RLVR's central limitation is information-theoretic. The reward is a scalar per rollout. The environment, in many real verifiable settings, actually produces far richer signal: runtime errors, failing unit tests, judge evaluations, compile traces. RLVR collapses all of this to a single number. The scalar bottleneck creates the credit-assignment problem — which tokens caused the failure? The reward alone cannot say.

Self-Distillation Policy Optimization (SDPO, 2601.20802) introduces a different paradigm: Reinforcement Learning with Rich Feedback (RLRF). Tokenized environment feedback is the supervision signal. The conversion mechanism is elegant: the current policy conditioned on the feedback serves as the self-teacher. Its next-token distribution is what the policy "would have generated" had it known the feedback in advance. SDPO distills this feedback-informed distribution back into the unconditioned policy.

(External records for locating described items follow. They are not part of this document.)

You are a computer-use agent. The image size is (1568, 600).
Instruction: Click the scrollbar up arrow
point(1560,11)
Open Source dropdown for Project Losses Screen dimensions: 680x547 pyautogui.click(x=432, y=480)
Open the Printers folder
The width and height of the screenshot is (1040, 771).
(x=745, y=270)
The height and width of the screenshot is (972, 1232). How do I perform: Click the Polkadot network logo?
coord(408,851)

The trick is that no external teacher is required. Distillation usually needs a stronger model. SDPO leverages a different fact: the same model, when given retrospective evidence of its mistakes in-context, can identify what it should have done. The model is implicitly a process reward model — through retrospection — if given rich feedback. The student is bootstrapped by repeatedly imitating an improved version of itself, where "improved" means "conditioned on richer information."

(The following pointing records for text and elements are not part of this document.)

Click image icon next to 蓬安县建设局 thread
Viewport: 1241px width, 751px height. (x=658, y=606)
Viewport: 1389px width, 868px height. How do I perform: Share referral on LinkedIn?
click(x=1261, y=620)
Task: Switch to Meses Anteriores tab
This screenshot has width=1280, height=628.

The mechanism connects directly to Can agents learn from failure without updating their weights?. Reflexion converts environment feedback into stored verbal reflections used at the next rollout. SDPO converts environment feedback into gradient-distilled improvements to the policy weights. Both reject the scalar reward as load-bearing; both treat environment signal as already containing the teaching. SDPO is the parameter-updating analog of Reflexion's memory-updating mechanism.

A second connection is structural: this is in-context learning used as supervision. Since the model can integrate feedback in-context, the difference between the with-feedback and without-feedback distributions IS the gradient signal. The policy doesn't need to discover what to do — it needs to internalize what its with-feedback self already knows.

The implication for the broader RL landscape: each language model is implicitly a PRM through retrospection. The reward model is not load-bearing if rich tokenized feedback is available.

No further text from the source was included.